** DO THIS **
Reproduce the passage about Blaise Pascal below word for word, in full.
____ PASSAGE GIVEN
Blaise Pascal was a French Renaissance scientist, mathematician, inventor, and theologian who was born on June 19, 1623.
Pascal’s mother died when he was three years old. Pascal’s father Étienne was a wealthy government official. He studied law but was also a talented mathematician and musician. After his wife died he decided to educate his children at home. They were all considered to have exceptional intellectual ability. Blaise Pascal never received a formal education.
Pascal and Mathematics
When a teenager, Pascal began studying Euclid’s geometry. His natural talent for the subject led to his developing Pascal’s Theorem at the age of 16, which states that, given a hexagon inscribed in a conic section, the three pairs of the continuations of opposite sides meet on a straight line, called the Pascal Line.
Pascal also developed the first calculating machine in 1642. As a tax collector, Pascal’s father had to add many large columns of numbers. The calculating machine used gears with ten teeth each. Ten turns of one gear advanced the next gear by one. Known for developing his ideas into practice, he enlisted the help of a craftsman who helped him construct the machine.
________
____ INFORMATION GIVEN
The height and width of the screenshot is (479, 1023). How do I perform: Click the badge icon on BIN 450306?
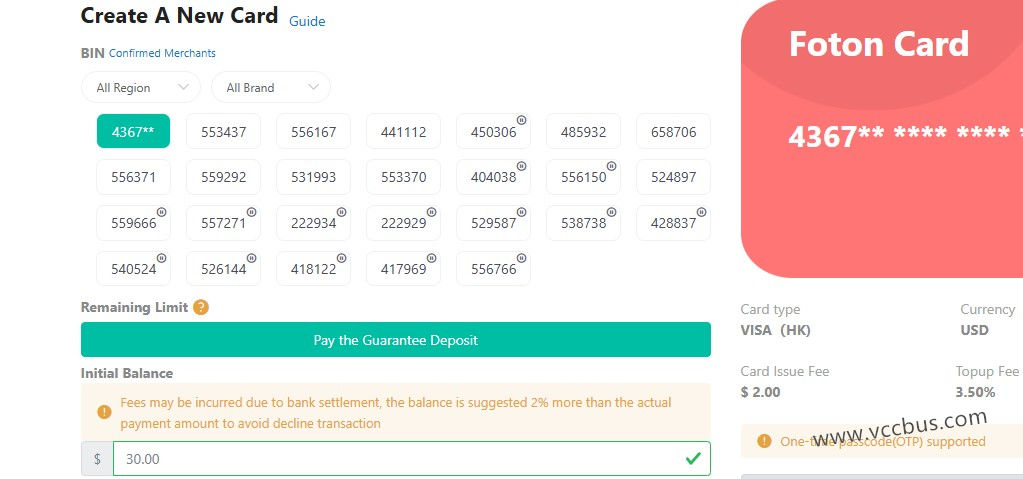coord(521,120)
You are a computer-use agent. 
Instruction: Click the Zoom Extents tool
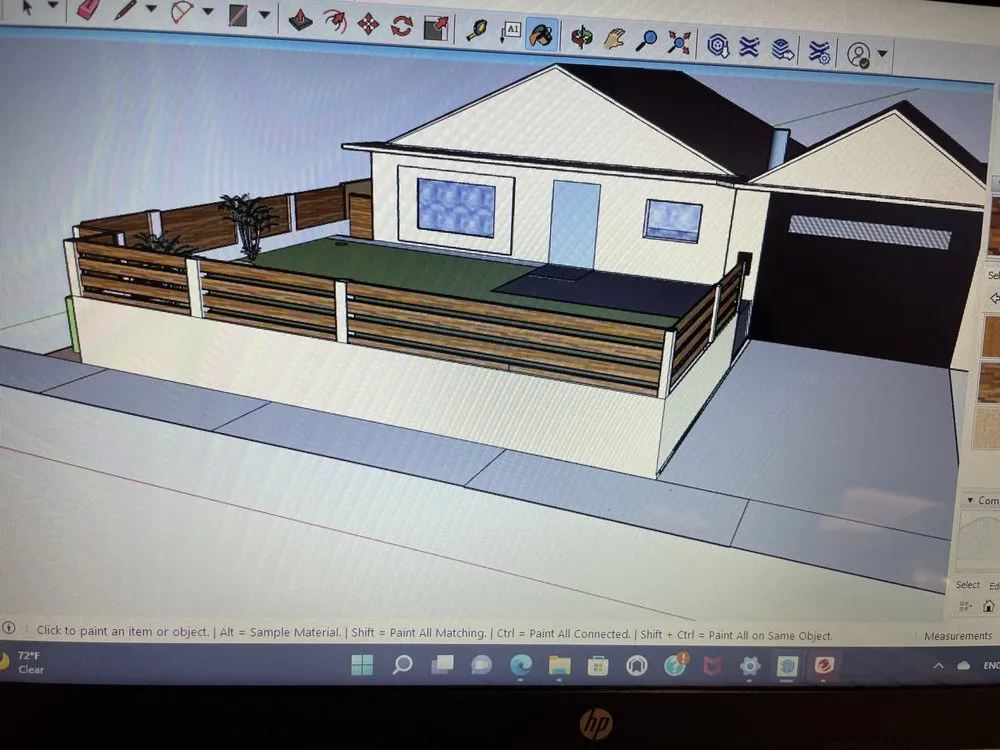(x=680, y=42)

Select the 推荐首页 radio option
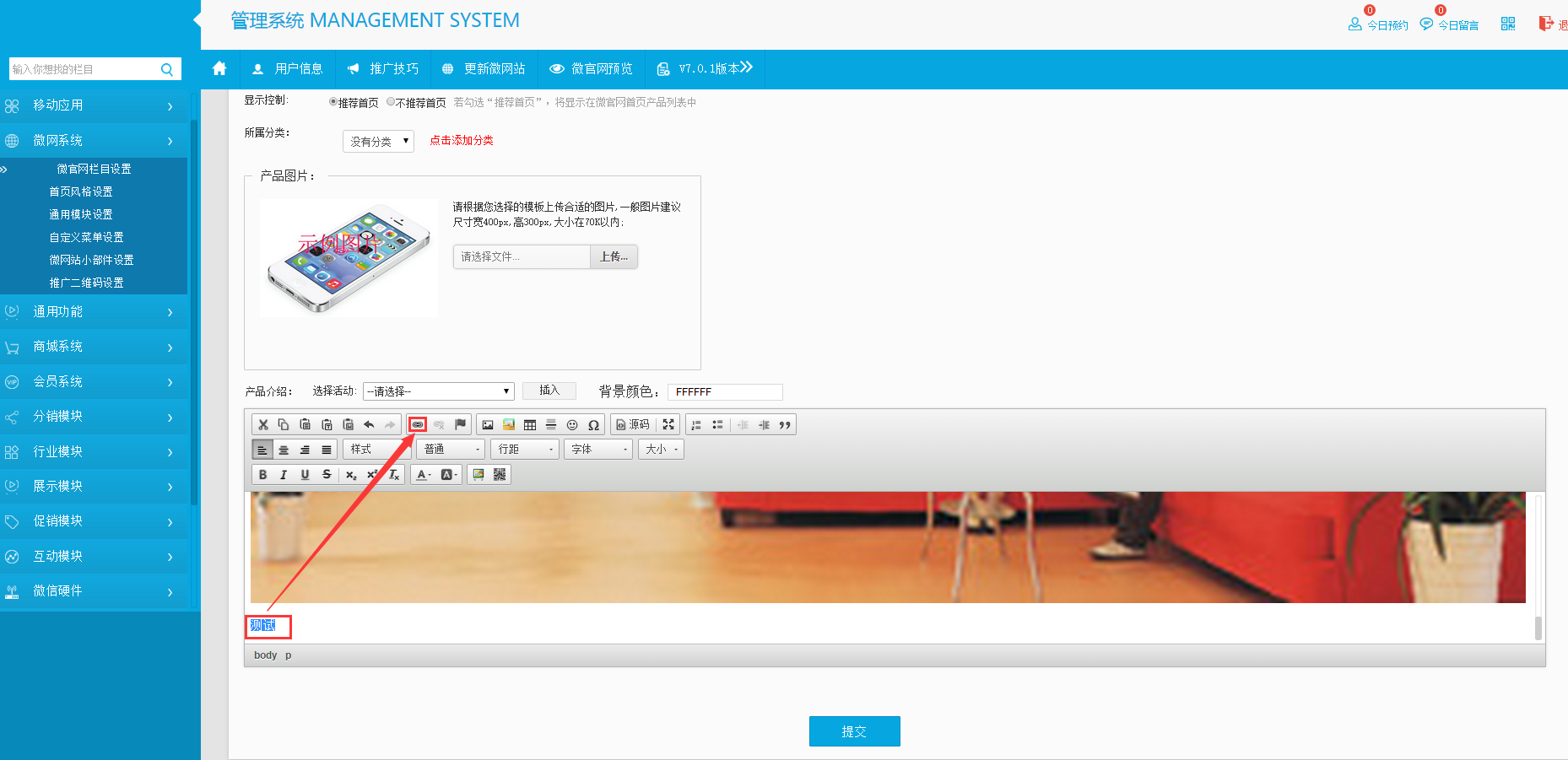click(x=333, y=102)
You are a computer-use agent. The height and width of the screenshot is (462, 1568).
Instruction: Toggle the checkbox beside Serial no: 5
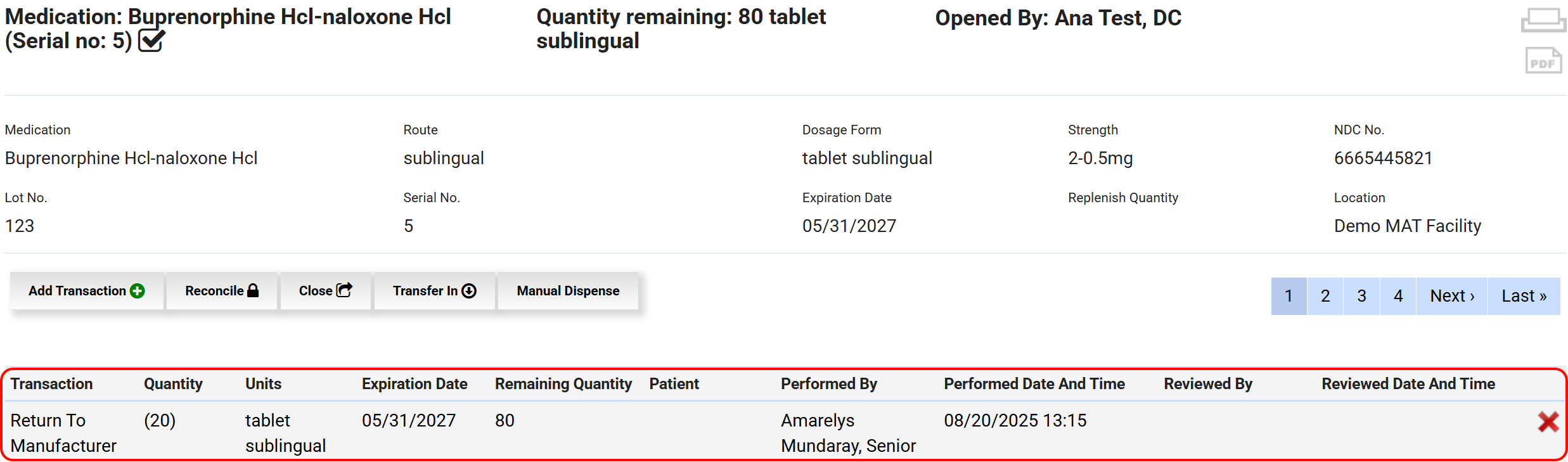tap(151, 41)
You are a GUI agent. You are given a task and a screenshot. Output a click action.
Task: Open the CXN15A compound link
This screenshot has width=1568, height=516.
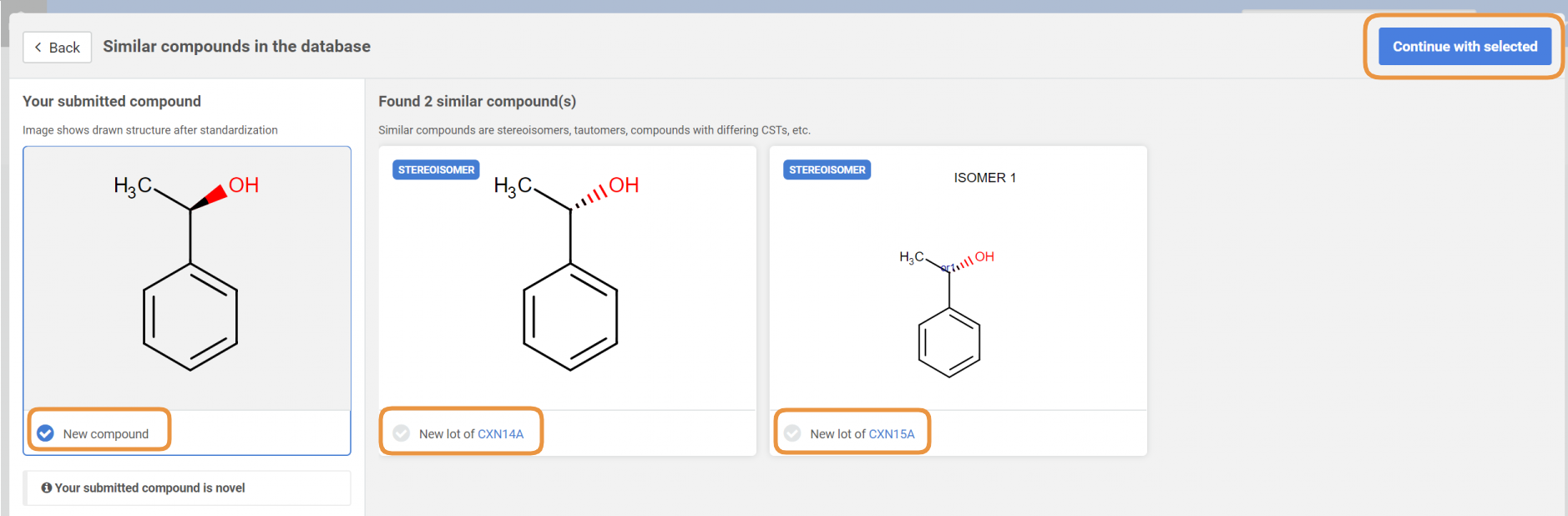[891, 434]
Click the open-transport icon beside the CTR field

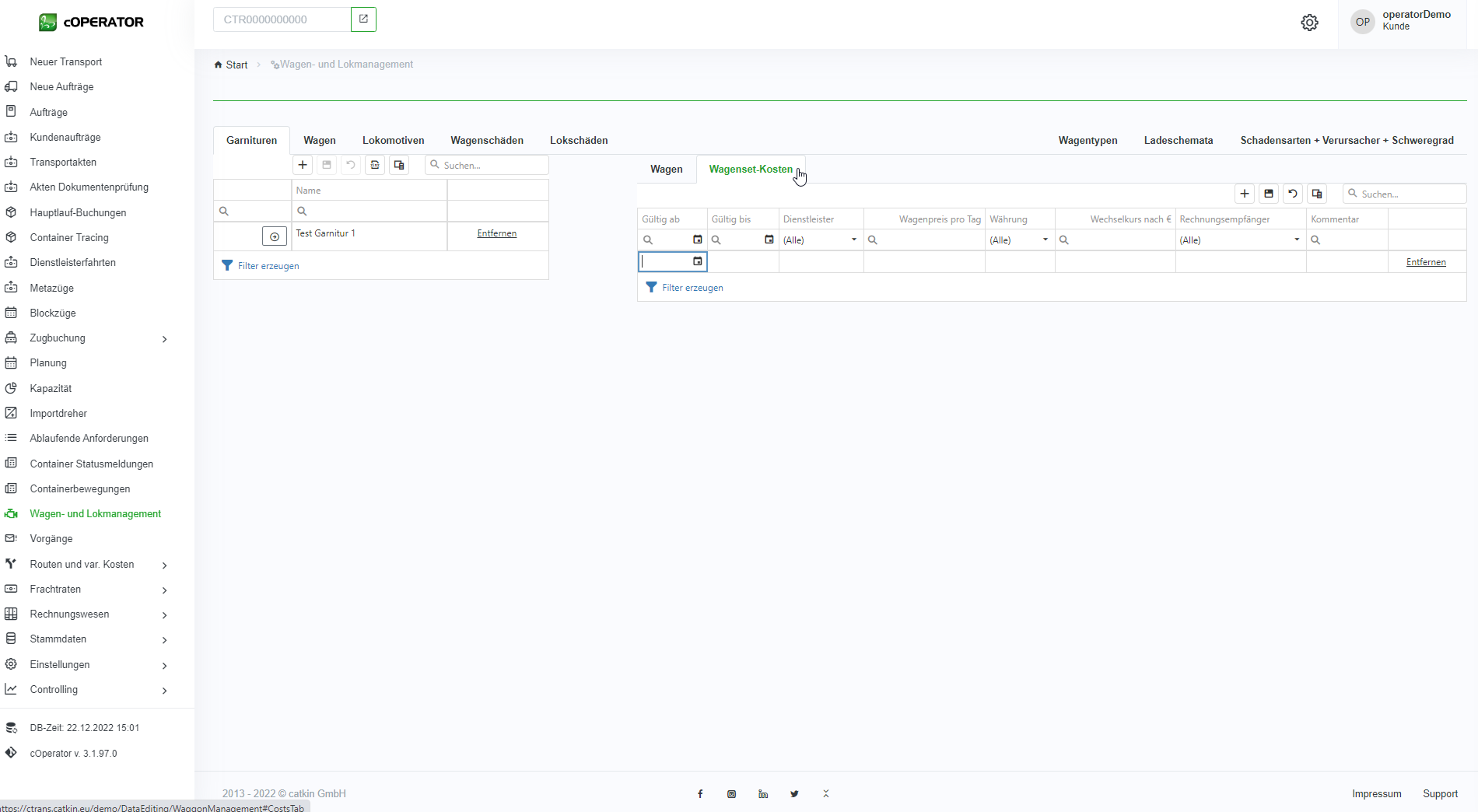[x=363, y=19]
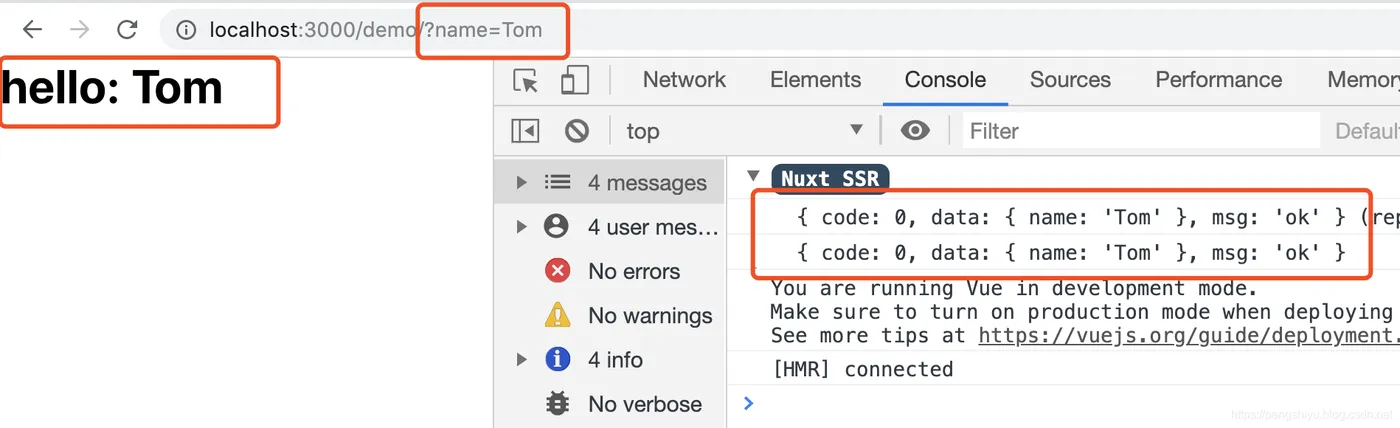Click the browser back arrow

pyautogui.click(x=32, y=30)
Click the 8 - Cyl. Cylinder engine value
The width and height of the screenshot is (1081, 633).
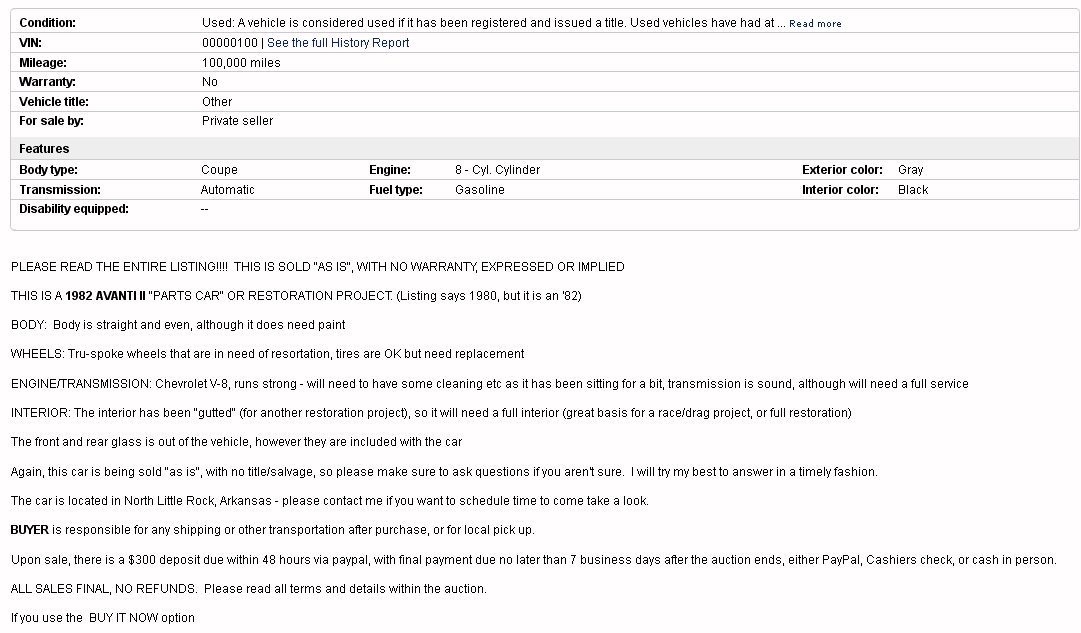[497, 170]
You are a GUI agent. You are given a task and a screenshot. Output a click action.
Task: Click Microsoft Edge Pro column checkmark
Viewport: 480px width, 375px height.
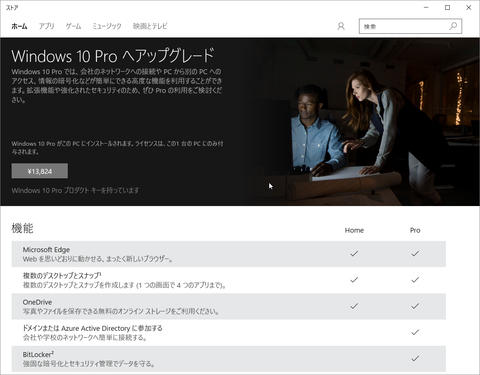pos(415,254)
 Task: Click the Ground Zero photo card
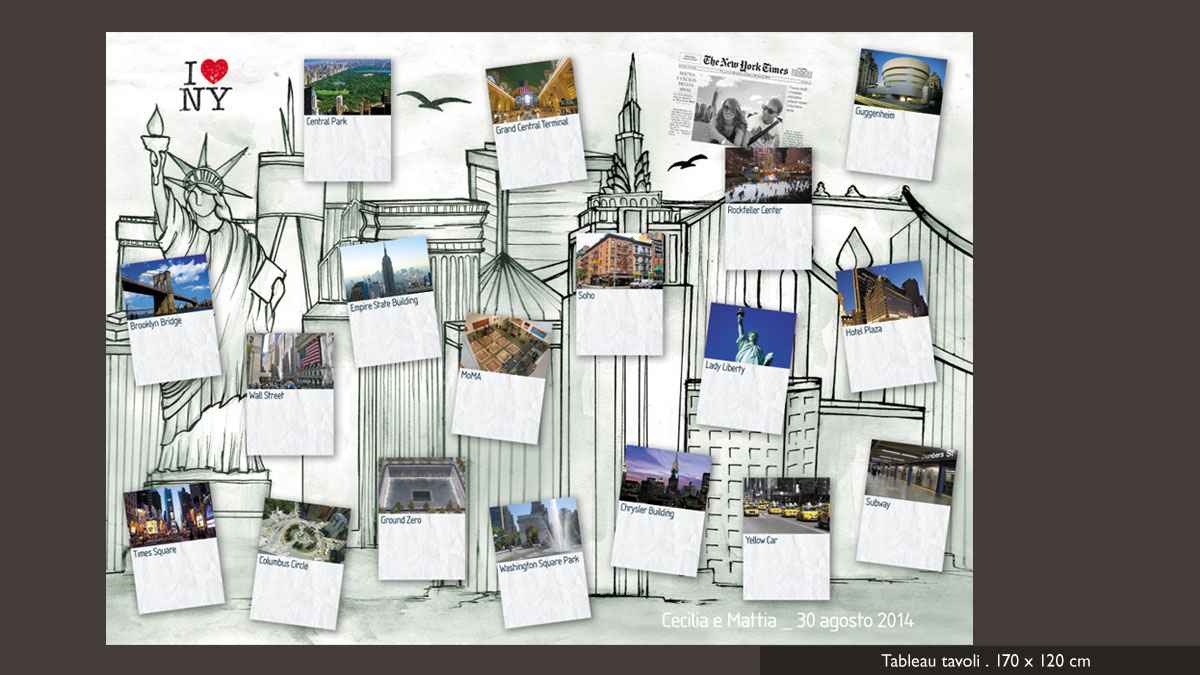click(422, 519)
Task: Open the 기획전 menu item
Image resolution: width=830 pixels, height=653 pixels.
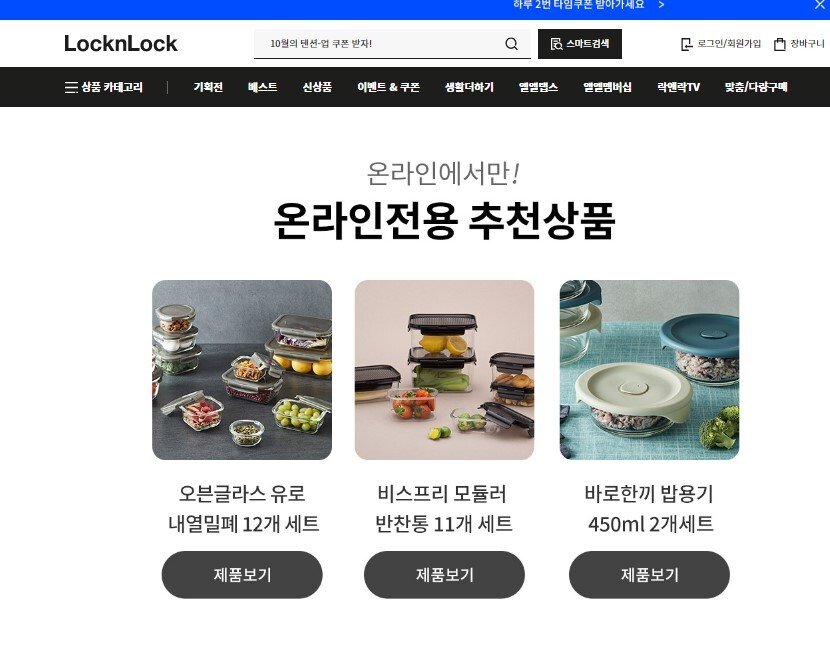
________
** RESPONSE TO THIS TASK **
Blaise Pascal was a French Renaissance scientist, mathematician, inventor, and theologian who was born on June 19, 1623.
Pascal’s mother died when he was three years old. Pascal’s father Étienne was a wealthy government official. He studied law but was also a talented mathematician and musician. After his wife died he decided to educate his children at home. They were all considered to have exceptional intellectual ability. Blaise Pascal never received a formal education.
Pascal and Mathematics
When a teenager, Pascal began studying Euclid’s geometry. His natural talent for the subject led to his developing Pascal’s Theorem at the age of 16, which states that, given a hexagon inscribed in a conic section, the three pairs of the continuations of opposite sides meet on a straight line, called the Pascal Line.
Pascal also developed the first calculating machine in 1642. As a tax collector, Pascal’s father had to add many large columns of numbers. The calculating machine used gears with ten teeth each. Ten turns of one gear advanced the next gear by one. Known for developing his ideas into practice, he enlisted the help of a craftsman who helped him construct the machine.